▶ [Exercise directions]:
In the entries, find all lines that hold the word "computer" and copy them.

▶ [Dataset records]:
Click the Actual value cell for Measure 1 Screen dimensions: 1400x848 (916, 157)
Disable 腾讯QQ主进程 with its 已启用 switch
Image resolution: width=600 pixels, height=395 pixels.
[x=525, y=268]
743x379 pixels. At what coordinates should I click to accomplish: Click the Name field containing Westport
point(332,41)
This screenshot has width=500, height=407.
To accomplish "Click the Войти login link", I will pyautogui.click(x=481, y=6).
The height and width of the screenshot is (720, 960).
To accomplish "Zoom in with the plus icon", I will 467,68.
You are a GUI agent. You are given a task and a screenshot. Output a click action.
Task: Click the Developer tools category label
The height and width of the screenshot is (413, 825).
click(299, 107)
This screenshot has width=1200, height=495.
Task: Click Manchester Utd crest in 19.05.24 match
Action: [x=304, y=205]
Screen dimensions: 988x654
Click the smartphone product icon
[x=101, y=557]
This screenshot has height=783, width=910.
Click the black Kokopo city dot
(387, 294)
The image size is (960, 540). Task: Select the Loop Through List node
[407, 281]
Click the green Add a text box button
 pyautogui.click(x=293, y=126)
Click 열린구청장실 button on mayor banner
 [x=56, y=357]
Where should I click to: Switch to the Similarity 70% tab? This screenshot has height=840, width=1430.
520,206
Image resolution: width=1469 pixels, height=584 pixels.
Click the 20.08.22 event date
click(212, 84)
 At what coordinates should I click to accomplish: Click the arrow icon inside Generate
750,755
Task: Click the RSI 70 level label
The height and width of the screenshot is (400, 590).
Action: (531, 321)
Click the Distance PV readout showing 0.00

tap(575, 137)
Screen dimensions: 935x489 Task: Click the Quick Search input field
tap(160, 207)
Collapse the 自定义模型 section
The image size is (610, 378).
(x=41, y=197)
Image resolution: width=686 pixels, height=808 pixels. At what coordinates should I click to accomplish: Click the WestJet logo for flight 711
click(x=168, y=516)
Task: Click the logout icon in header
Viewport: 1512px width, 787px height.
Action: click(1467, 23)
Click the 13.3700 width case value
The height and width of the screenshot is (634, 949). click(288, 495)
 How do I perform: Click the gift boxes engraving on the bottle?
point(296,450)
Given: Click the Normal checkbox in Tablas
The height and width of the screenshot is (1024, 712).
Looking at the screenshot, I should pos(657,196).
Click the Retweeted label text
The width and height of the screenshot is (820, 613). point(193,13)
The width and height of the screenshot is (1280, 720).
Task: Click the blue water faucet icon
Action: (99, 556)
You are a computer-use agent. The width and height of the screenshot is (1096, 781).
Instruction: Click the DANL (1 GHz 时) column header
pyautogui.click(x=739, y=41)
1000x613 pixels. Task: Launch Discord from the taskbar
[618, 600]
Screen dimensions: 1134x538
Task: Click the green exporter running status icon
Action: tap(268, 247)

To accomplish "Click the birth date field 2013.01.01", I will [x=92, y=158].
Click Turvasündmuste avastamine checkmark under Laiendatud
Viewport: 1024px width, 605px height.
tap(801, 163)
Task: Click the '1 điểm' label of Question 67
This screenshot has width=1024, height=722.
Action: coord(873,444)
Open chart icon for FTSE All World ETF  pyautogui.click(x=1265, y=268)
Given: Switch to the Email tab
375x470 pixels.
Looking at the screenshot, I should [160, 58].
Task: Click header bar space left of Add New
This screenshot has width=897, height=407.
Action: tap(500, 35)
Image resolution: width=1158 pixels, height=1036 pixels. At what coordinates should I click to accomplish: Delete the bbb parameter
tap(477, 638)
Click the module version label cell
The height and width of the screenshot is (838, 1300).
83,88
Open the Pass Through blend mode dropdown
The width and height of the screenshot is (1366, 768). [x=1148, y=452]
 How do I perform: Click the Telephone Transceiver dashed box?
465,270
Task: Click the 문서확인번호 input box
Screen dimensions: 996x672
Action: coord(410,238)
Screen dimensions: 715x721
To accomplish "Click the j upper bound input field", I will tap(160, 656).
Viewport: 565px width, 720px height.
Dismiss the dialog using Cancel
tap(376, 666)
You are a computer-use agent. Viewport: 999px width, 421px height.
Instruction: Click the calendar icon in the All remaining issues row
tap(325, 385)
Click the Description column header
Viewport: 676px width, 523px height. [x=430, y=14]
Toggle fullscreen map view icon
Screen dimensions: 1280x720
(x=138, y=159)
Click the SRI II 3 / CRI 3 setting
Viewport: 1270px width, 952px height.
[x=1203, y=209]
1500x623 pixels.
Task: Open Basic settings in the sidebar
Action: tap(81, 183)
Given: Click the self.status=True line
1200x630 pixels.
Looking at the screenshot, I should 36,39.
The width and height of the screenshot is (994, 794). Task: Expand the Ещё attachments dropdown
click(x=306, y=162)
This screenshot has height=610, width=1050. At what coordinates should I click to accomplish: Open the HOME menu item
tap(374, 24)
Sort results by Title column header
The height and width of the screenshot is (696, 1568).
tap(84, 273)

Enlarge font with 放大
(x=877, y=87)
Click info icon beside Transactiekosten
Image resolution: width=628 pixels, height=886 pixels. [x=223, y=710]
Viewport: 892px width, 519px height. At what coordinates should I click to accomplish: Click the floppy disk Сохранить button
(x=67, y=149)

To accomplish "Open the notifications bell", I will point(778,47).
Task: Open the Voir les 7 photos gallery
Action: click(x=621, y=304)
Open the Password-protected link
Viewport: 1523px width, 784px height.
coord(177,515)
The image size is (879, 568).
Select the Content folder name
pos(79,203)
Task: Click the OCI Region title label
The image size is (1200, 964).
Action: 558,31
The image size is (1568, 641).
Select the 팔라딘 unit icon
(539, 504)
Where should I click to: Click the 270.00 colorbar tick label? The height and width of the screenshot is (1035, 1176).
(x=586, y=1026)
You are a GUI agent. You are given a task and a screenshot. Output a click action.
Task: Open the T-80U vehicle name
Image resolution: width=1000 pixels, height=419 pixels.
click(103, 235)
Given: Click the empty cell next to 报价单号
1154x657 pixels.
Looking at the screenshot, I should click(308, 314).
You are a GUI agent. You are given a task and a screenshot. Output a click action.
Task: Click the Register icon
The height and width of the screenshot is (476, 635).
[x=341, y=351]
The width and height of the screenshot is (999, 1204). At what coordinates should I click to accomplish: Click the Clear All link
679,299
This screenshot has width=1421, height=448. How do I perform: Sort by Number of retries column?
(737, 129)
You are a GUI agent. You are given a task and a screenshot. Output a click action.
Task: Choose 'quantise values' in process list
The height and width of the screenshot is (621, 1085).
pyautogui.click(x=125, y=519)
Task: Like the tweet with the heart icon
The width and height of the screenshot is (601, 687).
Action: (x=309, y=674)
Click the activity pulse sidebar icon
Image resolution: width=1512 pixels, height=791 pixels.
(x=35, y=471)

▶ [Response]:
You are a computer-use agent. The width and height of the screenshot is (1096, 781).
You are a computer-use agent. Viewport: 999px width, 421px height.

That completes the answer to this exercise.